Given data ::
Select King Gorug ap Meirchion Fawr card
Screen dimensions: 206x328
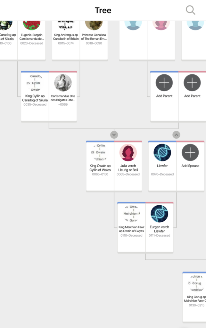(x=194, y=299)
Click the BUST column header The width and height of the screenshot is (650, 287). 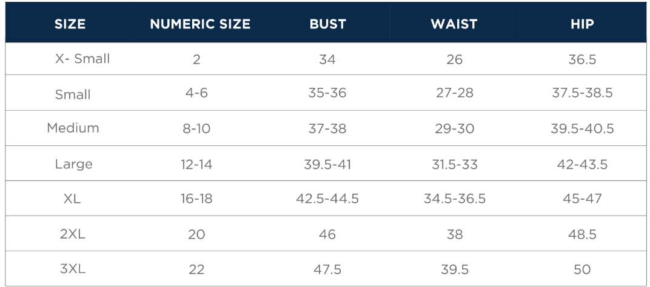click(327, 24)
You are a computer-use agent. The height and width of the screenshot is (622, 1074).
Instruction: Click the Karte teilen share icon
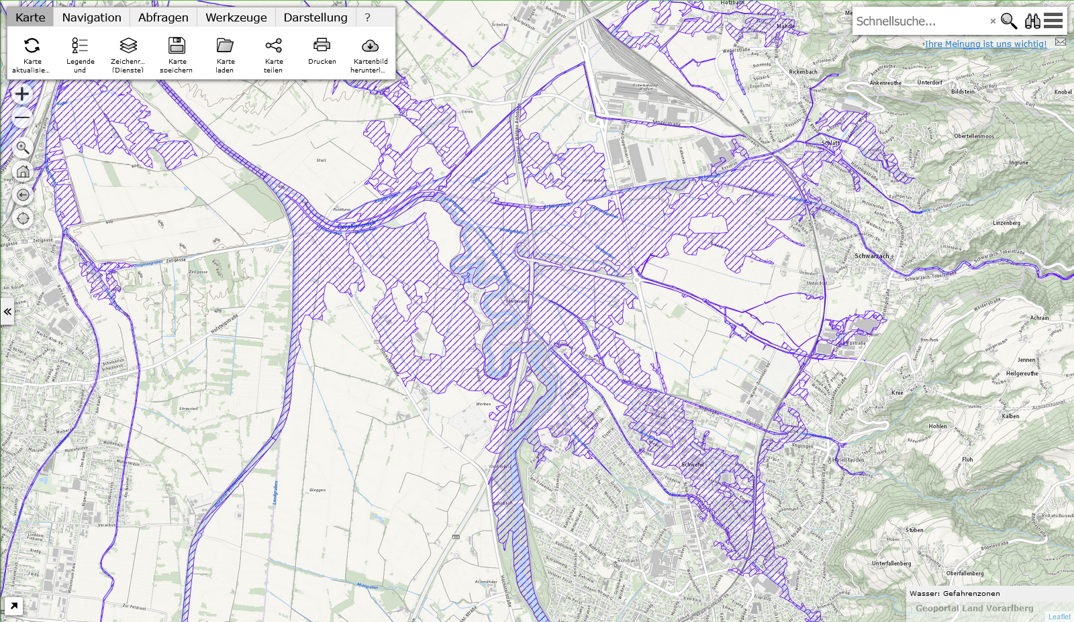[x=273, y=46]
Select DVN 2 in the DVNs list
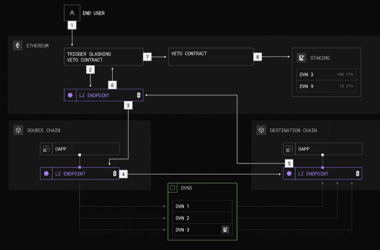380x250 pixels. (x=203, y=218)

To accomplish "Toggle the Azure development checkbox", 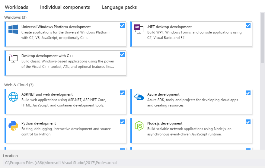I will click(x=248, y=93).
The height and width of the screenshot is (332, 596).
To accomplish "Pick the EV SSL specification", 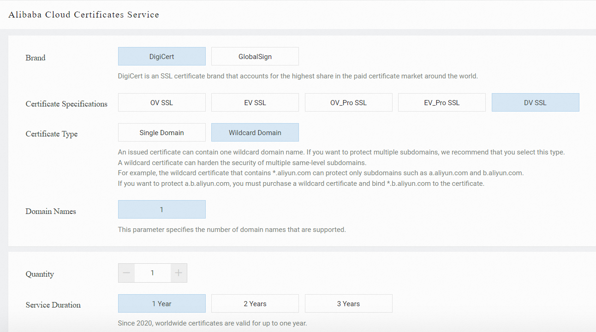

Exercise requirements :: The lines from the one that contains "The height and width of the screenshot is (332, 596)." through the end of the data, repeated exactly and with no pictures, make up the whole answer.

Task output ::
The height and width of the screenshot is (332, 596).
To accomplish "Pick the EV SSL specification", 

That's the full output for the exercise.